Simon Stephens' play, "The Curious Incident of the Dog in the Night-Time," based on Mark Haddon's celebrated novel about literature's most improbable detective, is now on stage at The Hippodrome.
Christopher's body dwells within self-imposed boxes. But his 15-year-old mind explores the mysteries of triangles.
Christopher likes science, space, writing and his pet rat, Toby.
He doesn't like metaphors, noise, making eye contact or the color yellow.
His IQ is off the charts. But people ask, "How stupid are you?"
When overwhelmed by sensory intrusions, he collapses into a screaming heap until all goes blank.
But somebody killed Wellington, the neighbor's dog. With a garden fork. And if Christopher can't solve the crime, who will?
Simon Stephens' play, "The Curious Incident of the Dog in the Night-Time," based on Mark Haddon's celebrated novel about literature's most improbable detective, is now on stage at The Hippodrome. And this latest collaboration between The Hipp and UF's School of Theatre and Dance is both an assault on the eyes and a feast for the mind.
Which is to say that director Ralf Remshardt and his gang of behind-the-scenes wizards have done their level best, through shrewd application of noise, light and motion, to give the audience some sense of just how threatening is our "normal" world when viewed through the eyes and ears of a young man who lives somewhere along the autism spectrum.
And it is disturbing, indeed. In this production, crew members do not simply appear in orderly fashion to deliver their lines and then exit right. Rather, cast members are human whirligigs who constantly revolve around and close in on hapless Christopher, touching and demanding and insinuating and accusing.
"The Curious Incident" is less a mystery than a reckoning, a journey through the heart of a young man's unwanted darkness. And Kyle Brumley's Christopher is a revelation — bright, animated and impertinent one moment, recessive, frightened and uncertain the next. Christopher seeks logic in an illogical world. "I see everything," he exclaims, but welcomes too little of what his mind allows him to filter.
Those closest to him also apply their own emotional filters to suit themselves. Clint Thornton's father dispenses tenderness and brutality with equal dexterity. Cynthia Beckert is maddeningly elusive as the remote mother-turned-protective lioness. Only Gloria Halsell's Siobhan, Christopher's teacher/narrator, determines to relate her student's story without filter or inflection.
Ultimately, Christopher's search for the truth — not just about the dog's killer but his own shrouded past — sends him on a sinister journey that rivals Alice's own adventures in Wonderland.

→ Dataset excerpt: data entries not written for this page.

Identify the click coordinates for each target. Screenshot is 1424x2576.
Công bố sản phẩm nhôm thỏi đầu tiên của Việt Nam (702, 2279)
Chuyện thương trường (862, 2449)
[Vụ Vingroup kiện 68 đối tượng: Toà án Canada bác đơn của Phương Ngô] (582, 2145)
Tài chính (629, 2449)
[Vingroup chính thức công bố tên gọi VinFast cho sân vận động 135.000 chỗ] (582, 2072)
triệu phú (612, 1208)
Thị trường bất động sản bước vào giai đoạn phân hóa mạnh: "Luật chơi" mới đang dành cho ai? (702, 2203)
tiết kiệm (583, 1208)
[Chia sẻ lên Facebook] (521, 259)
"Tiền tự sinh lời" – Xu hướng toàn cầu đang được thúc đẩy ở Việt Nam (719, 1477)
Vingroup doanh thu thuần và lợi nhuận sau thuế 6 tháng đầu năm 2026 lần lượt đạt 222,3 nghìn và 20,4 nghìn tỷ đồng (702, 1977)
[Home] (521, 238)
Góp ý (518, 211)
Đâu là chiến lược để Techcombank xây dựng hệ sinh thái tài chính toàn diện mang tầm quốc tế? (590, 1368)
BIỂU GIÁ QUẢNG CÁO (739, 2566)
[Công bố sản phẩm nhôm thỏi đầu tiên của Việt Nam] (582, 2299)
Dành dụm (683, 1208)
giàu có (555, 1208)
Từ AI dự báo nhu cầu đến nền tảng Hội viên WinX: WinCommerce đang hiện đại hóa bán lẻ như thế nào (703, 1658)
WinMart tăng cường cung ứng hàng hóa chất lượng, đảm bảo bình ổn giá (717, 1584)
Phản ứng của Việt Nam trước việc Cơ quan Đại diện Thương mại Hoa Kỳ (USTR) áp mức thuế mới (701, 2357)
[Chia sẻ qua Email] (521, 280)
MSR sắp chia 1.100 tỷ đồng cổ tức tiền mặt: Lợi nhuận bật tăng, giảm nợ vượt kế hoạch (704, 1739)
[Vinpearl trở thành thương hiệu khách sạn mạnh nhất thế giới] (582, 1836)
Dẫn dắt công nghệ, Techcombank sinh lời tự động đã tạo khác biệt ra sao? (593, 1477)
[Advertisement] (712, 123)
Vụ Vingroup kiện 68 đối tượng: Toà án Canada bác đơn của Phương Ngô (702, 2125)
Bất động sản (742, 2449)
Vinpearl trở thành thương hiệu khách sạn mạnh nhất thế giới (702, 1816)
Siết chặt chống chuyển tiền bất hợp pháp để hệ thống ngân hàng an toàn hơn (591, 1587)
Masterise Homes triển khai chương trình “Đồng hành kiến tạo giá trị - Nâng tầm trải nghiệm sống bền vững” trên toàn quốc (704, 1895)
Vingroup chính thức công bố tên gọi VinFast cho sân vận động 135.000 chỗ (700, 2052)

Instead of the red queen he will encounter, among other fellow travelers, a black woman in full Mad Max getup (J. Moliere in serio-comic relief) and a cop judged too old to be acting his age (Niall McGinty). All of this encountered on Christopher's right-angled trek to confront his own demons.
"I find people confusing," Christopher admits early on. In his boxed-in world, Pythagorean Theory is easy, human nature is hard.